▶ Yapılacak iş
Aşağıdaki ticaret savaşları konulu metni hiçbir değişiklik yapmadan baştan sona aynen yazın.
----- Okuma metni
Ticaret savaşlarının kazananı olmaz, kaybedeni çok olur

1.Dünya savaşı küresel güçler mücadelesinde bir paylaşım kavgasından çıkmıştı. Çoğunluğu Avrupa’da 23 milyon insan ölmüştü. Kazanan ülkeler İngiltere, Fransa, Rusya olurken, kaybeden ülkeler ise Almanya, Osmanlı İmparatorluğu ve Avusturya-Macaristan İmparatorluğu çok ağır zayiatlar vermişler, bedeller ödemişlerdi. Ardından başta Avrupa’da ve tüm dünyada ekonomide korumacılık ve içe kapanmacılık rüzgârları başlayınca, 1929-34 döneminde büyük buhran adıyla bilinen ilk büyük dünya ekonomik krizi yaşanmıştı. Devamında Avrupa’da ve Uzakdoğu’da faşizm, karşısında da Sovyetler Birliği boyunca komünizm taraftarı ülkeler karşıt kutuplar olarak cepheleştiler ve 2.Dünya savaşı patladı. 1939-45 yılları arasında başta Avrupa kıtasında ve Uzakdoğu’da toplam 63 milyon insan ölmüştü. 1945’de dünya nüfusu sadece 2 milyar kişiydi.
----------
----- Sağlanan veriler
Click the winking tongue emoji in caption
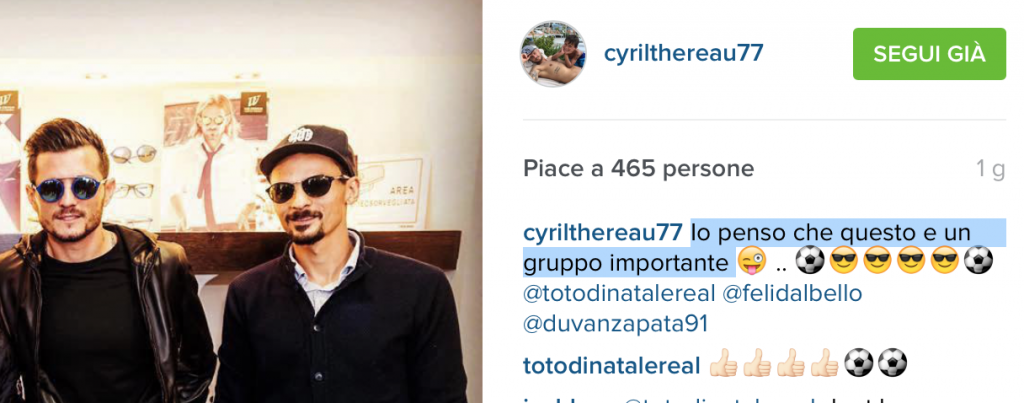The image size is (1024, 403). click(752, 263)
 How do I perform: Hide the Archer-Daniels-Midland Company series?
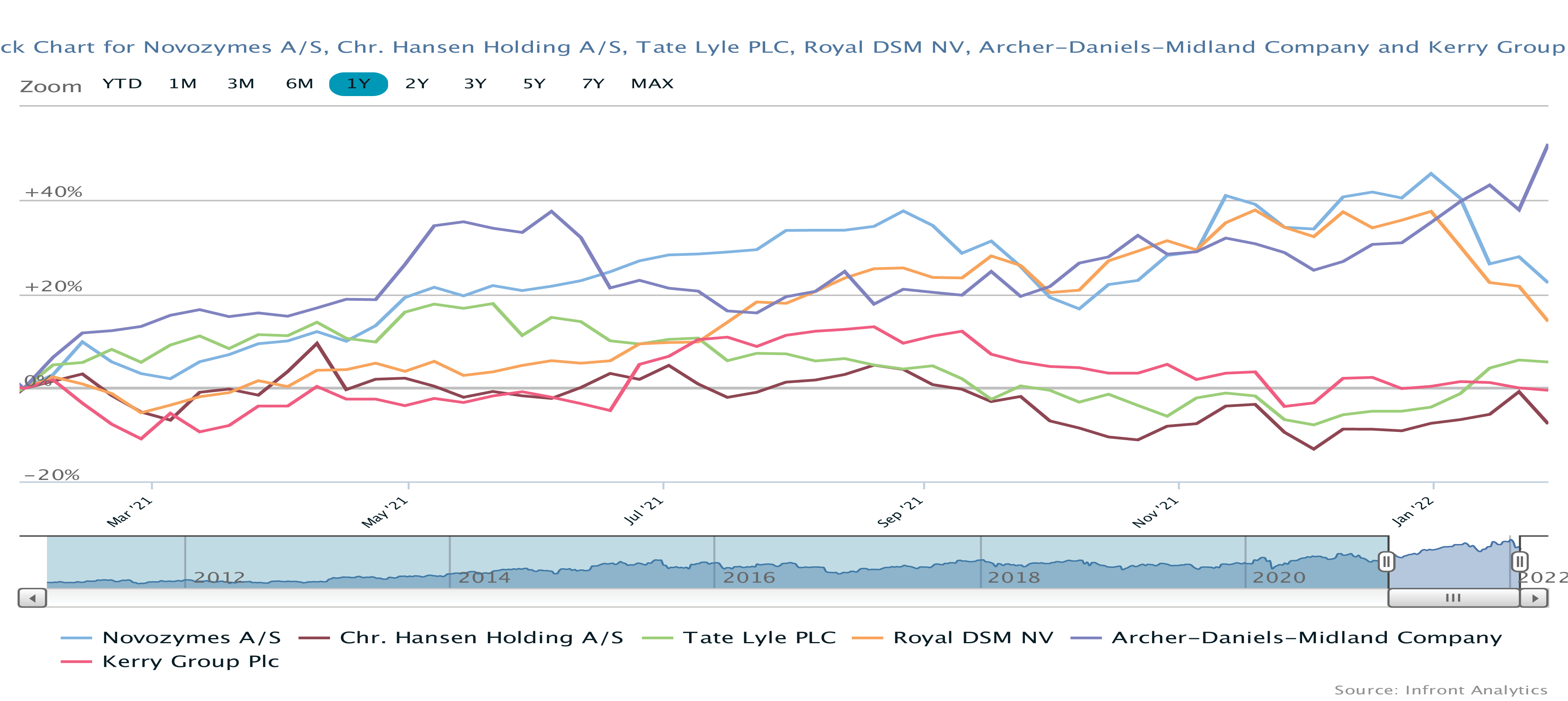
----------
▶ Görev sonucu
Ticaret savaşlarının kazananı olmaz, kaybedeni çok olur

1.Dünya savaşı küresel güçler mücadelesinde bir paylaşım kavgasından çıkmıştı. Çoğunluğu Avrupa’da 23 milyon insan ölmüştü. Kazanan ülkeler İngiltere, Fransa, Rusya olurken, kaybeden ülkeler ise Almanya, Osmanlı İmparatorluğu ve Avusturya-Macaristan İmparatorluğu çok ağır zayiatlar vermişler, bedeller ödemişlerdi. Ardından başta Avrupa’da ve tüm dünyada ekonomide korumacılık ve içe kapanmacılık rüzgârları başlayınca, 1929-34 döneminde büyük buhran adıyla bilinen ilk büyük dünya ekonomik krizi yaşanmıştı. Devamında Avrupa’da ve Uzakdoğu’da faşizm, karşısında da Sovyetler Birliği boyunca komünizm taraftarı ülkeler karşıt kutuplar olarak cepheleştiler ve 2.Dünya savaşı patladı. 1939-45 yılları arasında başta Avrupa kıtasında ve Uzakdoğu’da toplam 63 milyon insan ölmüştü. 1945’de dünya nüfusu sadece 2 milyar kişiydi.